**GIVEN RECORDS**:
Segment Open
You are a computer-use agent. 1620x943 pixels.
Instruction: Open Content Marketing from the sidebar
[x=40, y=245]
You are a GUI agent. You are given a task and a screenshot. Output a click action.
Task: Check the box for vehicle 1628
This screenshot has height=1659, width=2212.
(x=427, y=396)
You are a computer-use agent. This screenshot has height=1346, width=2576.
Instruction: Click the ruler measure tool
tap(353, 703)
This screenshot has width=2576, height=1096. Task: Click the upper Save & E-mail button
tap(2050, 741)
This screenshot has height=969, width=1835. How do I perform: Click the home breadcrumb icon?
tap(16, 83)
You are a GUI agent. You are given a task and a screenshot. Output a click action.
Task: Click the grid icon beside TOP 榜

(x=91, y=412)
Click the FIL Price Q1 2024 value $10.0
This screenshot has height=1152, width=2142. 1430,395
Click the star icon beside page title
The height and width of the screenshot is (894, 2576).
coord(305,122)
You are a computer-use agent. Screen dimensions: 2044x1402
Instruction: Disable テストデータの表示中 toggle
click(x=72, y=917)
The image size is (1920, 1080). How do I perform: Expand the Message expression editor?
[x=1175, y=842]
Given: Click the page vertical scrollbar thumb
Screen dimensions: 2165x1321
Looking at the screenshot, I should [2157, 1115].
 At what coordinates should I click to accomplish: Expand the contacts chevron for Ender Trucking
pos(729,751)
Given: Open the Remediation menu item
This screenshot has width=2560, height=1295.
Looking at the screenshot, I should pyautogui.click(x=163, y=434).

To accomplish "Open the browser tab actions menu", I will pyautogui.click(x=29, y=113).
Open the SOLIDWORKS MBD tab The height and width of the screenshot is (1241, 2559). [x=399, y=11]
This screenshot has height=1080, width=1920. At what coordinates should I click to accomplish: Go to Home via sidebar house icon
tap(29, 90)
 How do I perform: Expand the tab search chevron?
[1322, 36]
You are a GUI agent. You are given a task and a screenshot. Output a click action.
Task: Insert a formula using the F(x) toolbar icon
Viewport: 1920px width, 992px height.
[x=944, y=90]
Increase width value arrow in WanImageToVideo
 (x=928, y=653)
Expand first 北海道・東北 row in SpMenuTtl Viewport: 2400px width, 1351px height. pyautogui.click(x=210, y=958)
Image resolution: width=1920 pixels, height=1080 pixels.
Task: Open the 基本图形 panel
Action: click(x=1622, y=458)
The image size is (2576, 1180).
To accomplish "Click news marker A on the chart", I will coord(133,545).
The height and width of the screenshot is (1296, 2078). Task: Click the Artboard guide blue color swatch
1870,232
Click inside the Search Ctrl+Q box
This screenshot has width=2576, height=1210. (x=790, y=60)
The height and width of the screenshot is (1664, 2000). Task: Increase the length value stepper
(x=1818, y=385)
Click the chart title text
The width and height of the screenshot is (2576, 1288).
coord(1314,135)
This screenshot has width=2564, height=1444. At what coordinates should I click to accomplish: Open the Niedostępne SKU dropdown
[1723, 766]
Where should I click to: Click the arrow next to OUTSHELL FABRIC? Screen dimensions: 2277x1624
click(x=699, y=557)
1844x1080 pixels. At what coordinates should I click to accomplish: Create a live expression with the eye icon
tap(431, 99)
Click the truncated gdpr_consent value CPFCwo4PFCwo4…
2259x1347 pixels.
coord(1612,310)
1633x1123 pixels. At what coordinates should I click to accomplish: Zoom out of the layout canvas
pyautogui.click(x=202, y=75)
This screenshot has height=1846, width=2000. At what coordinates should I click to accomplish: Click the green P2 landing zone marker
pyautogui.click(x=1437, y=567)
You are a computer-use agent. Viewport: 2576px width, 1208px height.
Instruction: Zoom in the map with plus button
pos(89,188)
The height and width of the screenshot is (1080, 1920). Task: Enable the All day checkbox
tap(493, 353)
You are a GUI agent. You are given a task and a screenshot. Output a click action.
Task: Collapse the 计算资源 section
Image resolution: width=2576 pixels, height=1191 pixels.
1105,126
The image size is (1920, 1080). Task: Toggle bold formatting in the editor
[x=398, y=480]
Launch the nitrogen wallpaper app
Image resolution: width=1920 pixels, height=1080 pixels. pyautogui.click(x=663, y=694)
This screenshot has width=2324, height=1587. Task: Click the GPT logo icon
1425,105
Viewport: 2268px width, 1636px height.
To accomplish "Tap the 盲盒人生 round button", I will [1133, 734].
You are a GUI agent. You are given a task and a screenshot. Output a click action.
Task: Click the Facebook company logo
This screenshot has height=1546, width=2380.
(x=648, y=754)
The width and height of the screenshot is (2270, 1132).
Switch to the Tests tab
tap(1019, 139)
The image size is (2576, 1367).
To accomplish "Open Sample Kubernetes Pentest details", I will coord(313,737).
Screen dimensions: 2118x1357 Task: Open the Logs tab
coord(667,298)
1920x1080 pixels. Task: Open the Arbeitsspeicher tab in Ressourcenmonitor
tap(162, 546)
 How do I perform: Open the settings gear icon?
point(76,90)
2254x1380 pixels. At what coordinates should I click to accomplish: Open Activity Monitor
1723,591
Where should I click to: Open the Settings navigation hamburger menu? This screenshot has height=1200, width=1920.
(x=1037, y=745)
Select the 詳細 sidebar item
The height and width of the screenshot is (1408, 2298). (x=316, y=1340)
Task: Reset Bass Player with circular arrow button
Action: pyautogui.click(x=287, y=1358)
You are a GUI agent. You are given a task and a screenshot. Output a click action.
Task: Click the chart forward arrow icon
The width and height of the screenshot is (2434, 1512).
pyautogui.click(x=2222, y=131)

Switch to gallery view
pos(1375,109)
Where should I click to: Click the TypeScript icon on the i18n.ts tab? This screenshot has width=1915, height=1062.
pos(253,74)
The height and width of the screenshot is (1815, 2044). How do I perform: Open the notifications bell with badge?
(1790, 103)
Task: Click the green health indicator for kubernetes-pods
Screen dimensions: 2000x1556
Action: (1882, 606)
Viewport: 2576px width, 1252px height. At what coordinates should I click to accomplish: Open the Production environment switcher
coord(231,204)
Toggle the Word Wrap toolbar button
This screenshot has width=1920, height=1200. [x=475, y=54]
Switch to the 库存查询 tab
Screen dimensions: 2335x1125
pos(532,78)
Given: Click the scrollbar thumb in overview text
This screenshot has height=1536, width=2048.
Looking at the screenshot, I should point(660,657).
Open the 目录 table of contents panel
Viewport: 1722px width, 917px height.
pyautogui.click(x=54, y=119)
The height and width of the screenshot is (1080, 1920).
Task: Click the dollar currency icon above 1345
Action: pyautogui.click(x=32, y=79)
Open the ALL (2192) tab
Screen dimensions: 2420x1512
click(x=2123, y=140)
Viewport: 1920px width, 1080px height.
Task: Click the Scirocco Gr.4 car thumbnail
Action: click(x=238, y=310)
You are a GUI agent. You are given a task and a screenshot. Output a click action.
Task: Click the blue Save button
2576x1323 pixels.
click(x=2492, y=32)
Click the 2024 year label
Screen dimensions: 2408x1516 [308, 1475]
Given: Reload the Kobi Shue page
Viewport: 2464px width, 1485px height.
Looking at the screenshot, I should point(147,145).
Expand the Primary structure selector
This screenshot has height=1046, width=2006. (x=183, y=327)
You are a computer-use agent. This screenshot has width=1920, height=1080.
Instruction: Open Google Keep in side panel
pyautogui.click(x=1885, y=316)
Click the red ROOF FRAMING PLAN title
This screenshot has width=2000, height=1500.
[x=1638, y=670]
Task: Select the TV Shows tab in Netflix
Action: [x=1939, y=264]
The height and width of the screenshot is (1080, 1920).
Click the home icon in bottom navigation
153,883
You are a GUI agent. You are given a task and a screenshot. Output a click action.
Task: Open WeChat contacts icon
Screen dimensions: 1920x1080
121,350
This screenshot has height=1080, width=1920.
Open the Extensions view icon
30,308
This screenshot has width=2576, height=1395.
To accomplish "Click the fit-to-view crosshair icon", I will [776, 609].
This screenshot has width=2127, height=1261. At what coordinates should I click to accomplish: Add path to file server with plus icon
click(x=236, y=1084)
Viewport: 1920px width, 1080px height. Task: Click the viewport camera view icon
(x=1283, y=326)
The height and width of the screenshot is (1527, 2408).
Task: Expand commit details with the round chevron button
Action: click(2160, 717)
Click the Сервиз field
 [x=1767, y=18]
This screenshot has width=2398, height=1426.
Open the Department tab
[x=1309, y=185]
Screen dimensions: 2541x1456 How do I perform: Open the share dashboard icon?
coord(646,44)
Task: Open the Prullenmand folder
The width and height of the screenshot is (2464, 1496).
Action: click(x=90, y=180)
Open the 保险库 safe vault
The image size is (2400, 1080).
Segment Closed
**BRIEF**:
Would you print exactly, and only, the lines of the data above from the line with "Image resolution: width=2576" through the line with "The image size is (2576, 1367).", inclusive?

**WRITTEN ANSWER**:
Image resolution: width=2576 pixels, height=1191 pixels.
1105,126
The image size is (1920, 1080). Task: Toggle bold formatting in the editor
[x=398, y=480]
Launch the nitrogen wallpaper app
Image resolution: width=1920 pixels, height=1080 pixels. pyautogui.click(x=663, y=694)
This screenshot has width=2324, height=1587. Task: Click the GPT logo icon
1425,105
Viewport: 2268px width, 1636px height.
To accomplish "Tap the 盲盒人生 round button", I will [1133, 734].
You are a GUI agent. You are given a task and a screenshot. Output a click action.
Task: Click the Facebook company logo
This screenshot has height=1546, width=2380.
(x=648, y=754)
The width and height of the screenshot is (2270, 1132).
Switch to the Tests tab
tap(1019, 139)
The image size is (2576, 1367).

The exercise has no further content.